- **What is being asked**
Copy out exactly, from the entries that follow, the line holding "mariela@mruiz-cpa.com (67, 2308)", the line holding "[menuitem] (270, 29)", and all lines between them, but no pictures.

*** Opening of Data provided ***

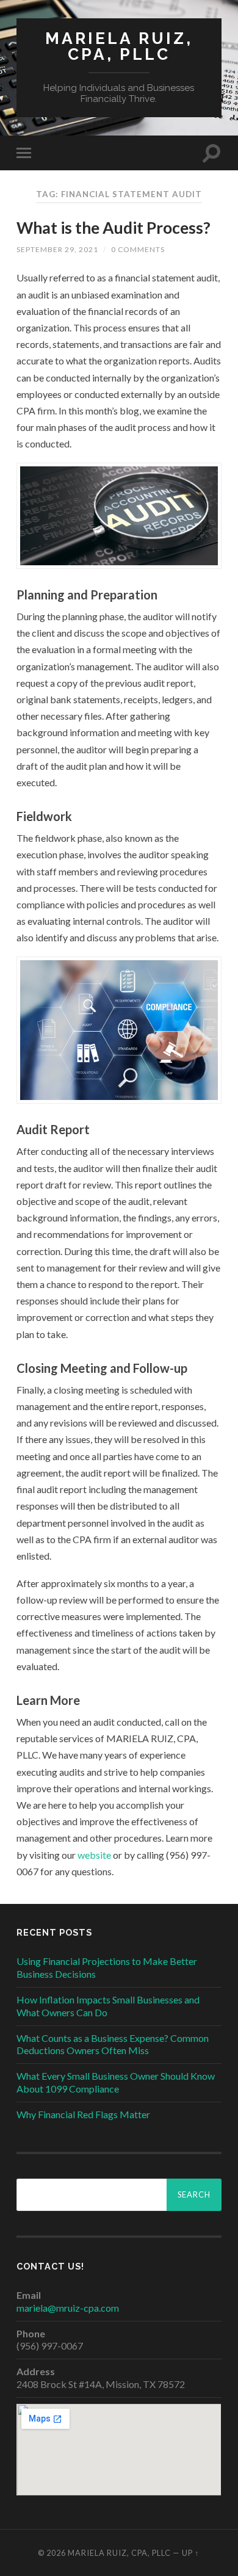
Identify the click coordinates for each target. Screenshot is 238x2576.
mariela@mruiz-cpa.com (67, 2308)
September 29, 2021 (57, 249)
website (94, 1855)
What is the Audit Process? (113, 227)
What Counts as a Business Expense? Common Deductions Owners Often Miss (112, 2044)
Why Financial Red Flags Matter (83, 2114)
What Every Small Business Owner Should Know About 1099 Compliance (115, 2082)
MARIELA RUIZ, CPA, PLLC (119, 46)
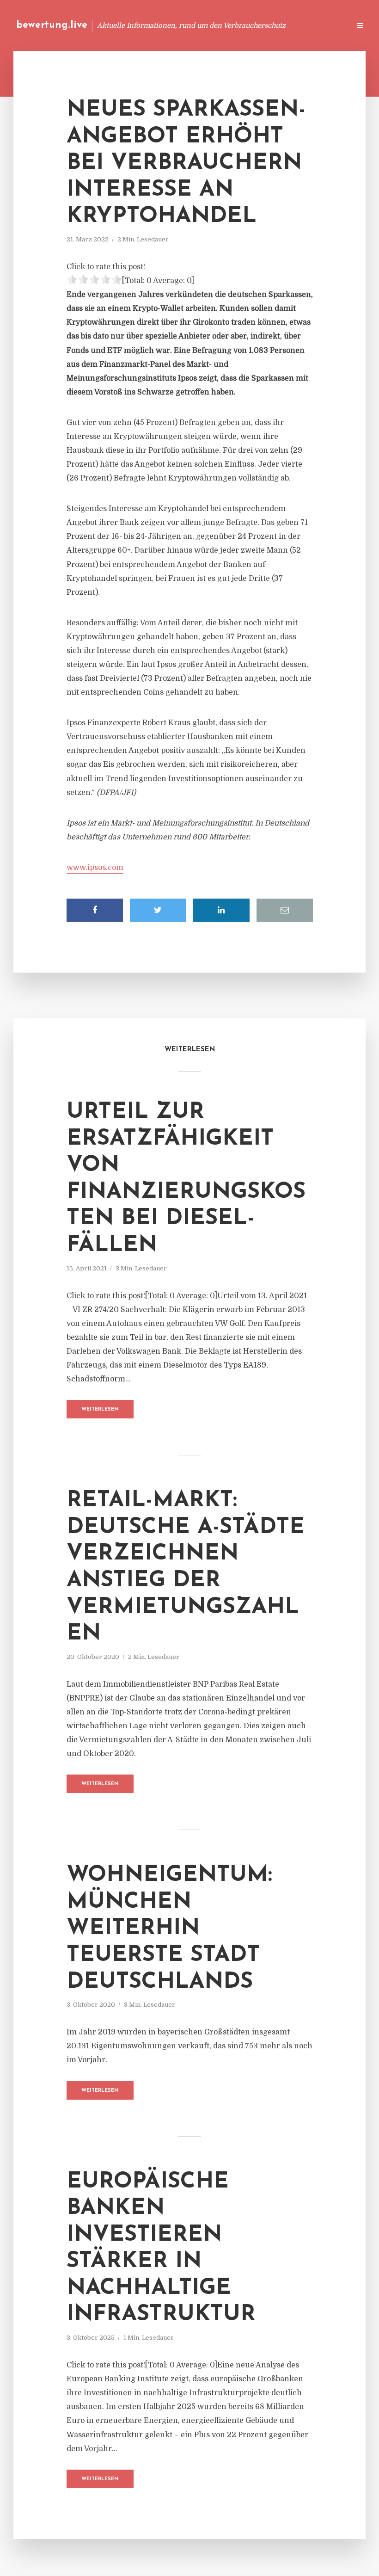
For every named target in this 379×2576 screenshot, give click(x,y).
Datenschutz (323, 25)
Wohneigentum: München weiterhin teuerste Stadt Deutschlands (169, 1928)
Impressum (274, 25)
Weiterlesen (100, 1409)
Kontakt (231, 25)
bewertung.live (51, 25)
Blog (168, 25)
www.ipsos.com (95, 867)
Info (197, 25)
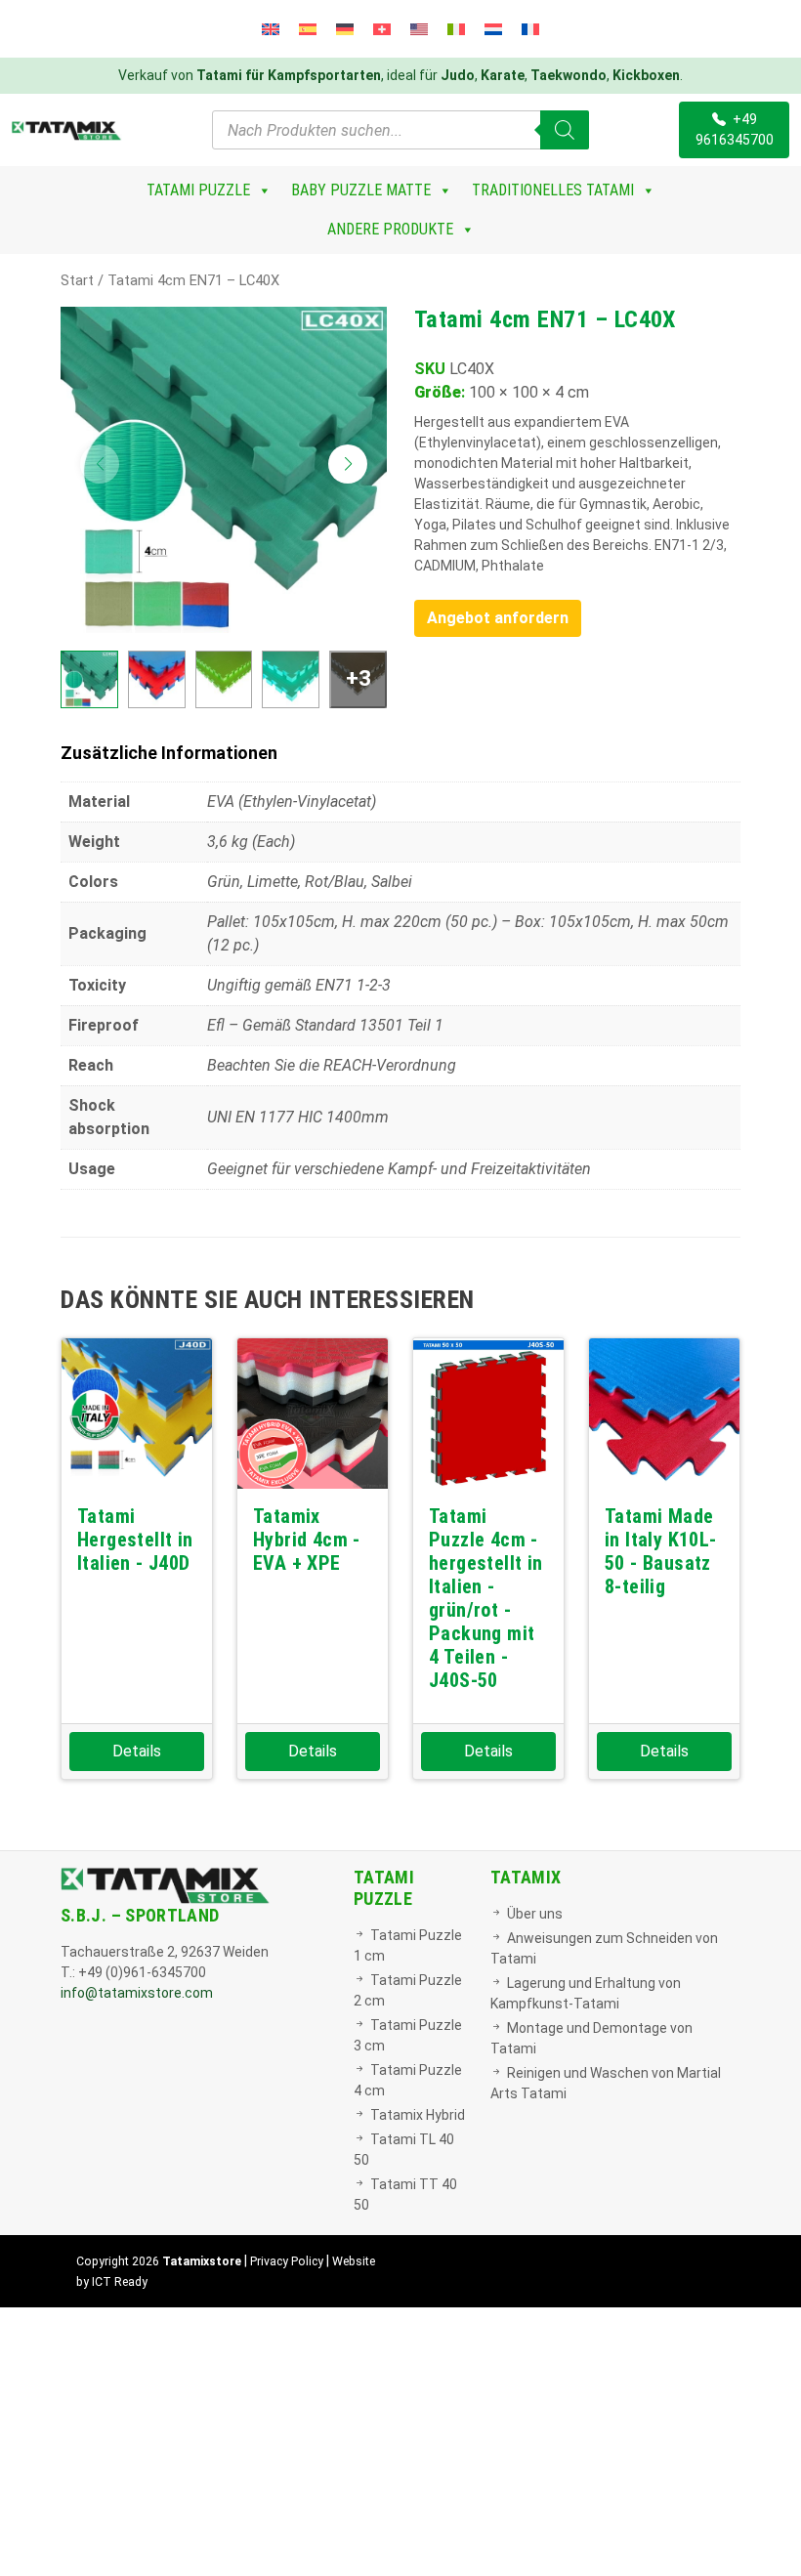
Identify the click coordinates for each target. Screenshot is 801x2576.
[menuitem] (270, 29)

*** Close of Data provided ***
*** Opening of Data provided ***

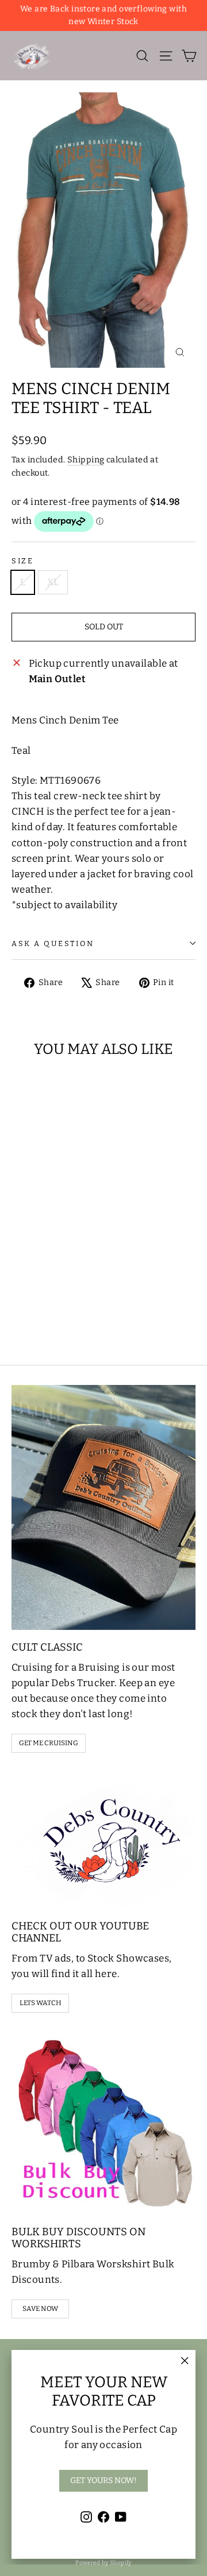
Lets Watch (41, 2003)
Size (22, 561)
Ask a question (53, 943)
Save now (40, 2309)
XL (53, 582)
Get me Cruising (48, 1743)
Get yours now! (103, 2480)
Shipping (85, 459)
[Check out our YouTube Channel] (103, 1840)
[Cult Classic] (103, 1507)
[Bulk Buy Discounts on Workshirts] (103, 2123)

*** Close of Data provided ***

- **Your solution**
mariela@mruiz-cpa.com (67, 2308)
September 29, 2021 (57, 249)
website (94, 1855)
What is the Audit Process? (113, 227)
What Counts as a Business Expense? Common Deductions Owners Often Miss (112, 2044)
Why Financial Red Flags Matter (83, 2114)
What Every Small Business Owner Should Know About 1099 Compliance (115, 2082)
MARIELA RUIZ, CPA, PLLC (119, 46)
For every named target in this 379×2576 screenshot, give click(x,y).
Datenschutz (323, 25)
Wohneigentum: München weiterhin teuerste Stadt Deutschlands (169, 1928)
Impressum (274, 25)
Weiterlesen (100, 1409)
Kontakt (231, 25)
bewertung.live (51, 25)
Blog (168, 25)
www.ipsos.com (95, 867)
Info (197, 25)
Identify the click coordinates for each target. Screenshot is 801x2576.
[menuitem] (270, 29)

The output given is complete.